In protest: SAP teachers’ sit-in completes fortnight

They await regularisation and pay raise 20 years on.

GILGIT:


Sit-ins of academic staff belonging to the Social Action Programme (SAP) schools completed a fortnight on Saturday, while authorities continue to turn a deaf ear towards their concerns.


Teachers demand regularisation of jobs and a pay raise as promised in the past.

“The authorities will never understand our suffering unless they undergo a similar plight,” said a female teacher while addressing the demonstration on Saturday. Forced by circumstances, the teachers took to the streets two weeks back and set a camp at Ghari Bagh Chowk.



In the biting November cold of Gilgit, more than five dozen teachers including women have been protesting from morning to evening every day. Many of the participants belong to remote villages of Ghizer, Astore and Hunza-Nagar. With no hope in sight, they were forced to come to Gilgit. Some of the female teachers have also brought their children along.

“We will die but not end the strike. We want our rights no matter what,” said another female teacher. The irked academic staff knows that if the current government, which is completing its tenure in December, does not address their concerns, the issue will be sidelined for months.



Parallel system


Gilgit-Baltistan (G-B) education department opened community schools under the SAP back in 1994 with promises of regularising faculty within three years, provided their performance was satisfactory.

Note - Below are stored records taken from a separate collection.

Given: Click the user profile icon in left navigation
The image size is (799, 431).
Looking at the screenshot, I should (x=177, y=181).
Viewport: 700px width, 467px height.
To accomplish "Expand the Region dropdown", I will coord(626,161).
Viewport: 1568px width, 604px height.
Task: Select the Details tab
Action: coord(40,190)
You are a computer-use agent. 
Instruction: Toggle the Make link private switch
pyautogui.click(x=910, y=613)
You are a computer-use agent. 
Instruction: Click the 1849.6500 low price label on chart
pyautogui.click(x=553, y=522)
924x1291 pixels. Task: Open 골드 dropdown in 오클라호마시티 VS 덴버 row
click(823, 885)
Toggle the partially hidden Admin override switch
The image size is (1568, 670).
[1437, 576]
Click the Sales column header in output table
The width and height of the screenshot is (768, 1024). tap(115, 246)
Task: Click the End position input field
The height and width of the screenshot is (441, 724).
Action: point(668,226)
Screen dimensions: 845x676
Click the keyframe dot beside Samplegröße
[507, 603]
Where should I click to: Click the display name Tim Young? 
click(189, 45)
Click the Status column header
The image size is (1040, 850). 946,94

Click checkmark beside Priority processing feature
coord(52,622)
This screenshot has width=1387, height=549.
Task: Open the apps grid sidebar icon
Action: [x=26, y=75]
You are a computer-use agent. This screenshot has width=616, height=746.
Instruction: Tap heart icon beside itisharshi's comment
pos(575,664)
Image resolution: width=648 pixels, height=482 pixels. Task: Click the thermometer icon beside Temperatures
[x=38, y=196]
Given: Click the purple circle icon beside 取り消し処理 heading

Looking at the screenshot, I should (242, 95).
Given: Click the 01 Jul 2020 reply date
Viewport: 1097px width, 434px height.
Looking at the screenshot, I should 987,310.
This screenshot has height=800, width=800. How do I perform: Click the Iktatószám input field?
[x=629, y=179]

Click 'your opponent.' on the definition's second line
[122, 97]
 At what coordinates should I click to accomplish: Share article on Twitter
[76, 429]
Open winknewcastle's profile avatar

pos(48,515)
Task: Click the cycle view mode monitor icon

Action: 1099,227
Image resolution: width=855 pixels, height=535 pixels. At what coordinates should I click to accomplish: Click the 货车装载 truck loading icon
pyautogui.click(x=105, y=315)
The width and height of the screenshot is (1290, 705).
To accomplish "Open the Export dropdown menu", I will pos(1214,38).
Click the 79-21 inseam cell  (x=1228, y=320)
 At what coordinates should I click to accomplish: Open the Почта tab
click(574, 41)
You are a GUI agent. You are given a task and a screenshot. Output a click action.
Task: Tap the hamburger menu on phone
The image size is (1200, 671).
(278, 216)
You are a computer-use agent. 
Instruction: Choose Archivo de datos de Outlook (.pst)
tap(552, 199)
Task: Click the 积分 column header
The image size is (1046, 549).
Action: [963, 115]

Almost two decades later, the system continues and at least 1,465 SAP teachers still earn a pittance compared to their counterparts from public schools. According to a protester, he is paid a salary of Rs4,000 each month. The schools provide primary education in all districts of G-B.

“If it cannot accommodate us, the government should simply let us quit through schemes like the ‘golden handshake’,” said Ghulam Akbar, an office bearer of SAP teachers association, adding that the authorities are neither willing to fulfil promises nor letting them quit.

The last re-haul

National Education Foundation (NEF) took control of around 1,100 SAP schools along with more than 300 Basic Education Community Schools (BECS) in September 2009, all of which are paying the price of the government’s nonchalant attitude towards the sector.

Teachers at these schools too are paid far lower than the minimum wage of Rs11,000 per month fixed by the government, despite serving for over 10 to 15 years.

The future of over 40,000 students currently studying in the SAP schools and 13,256 enrolled in the BECS is at stake.

Passing the buck

“The SAP is a subject of the federal government but the chief minister is taking interest and wants the issue resolved,” said a spokesperson at the chief minister’s secretariat. “The chief minister is currently in Islamabad to raise the issue with the federal authorities,” he added.

Published in The Express Tribune, November 30th, 2014.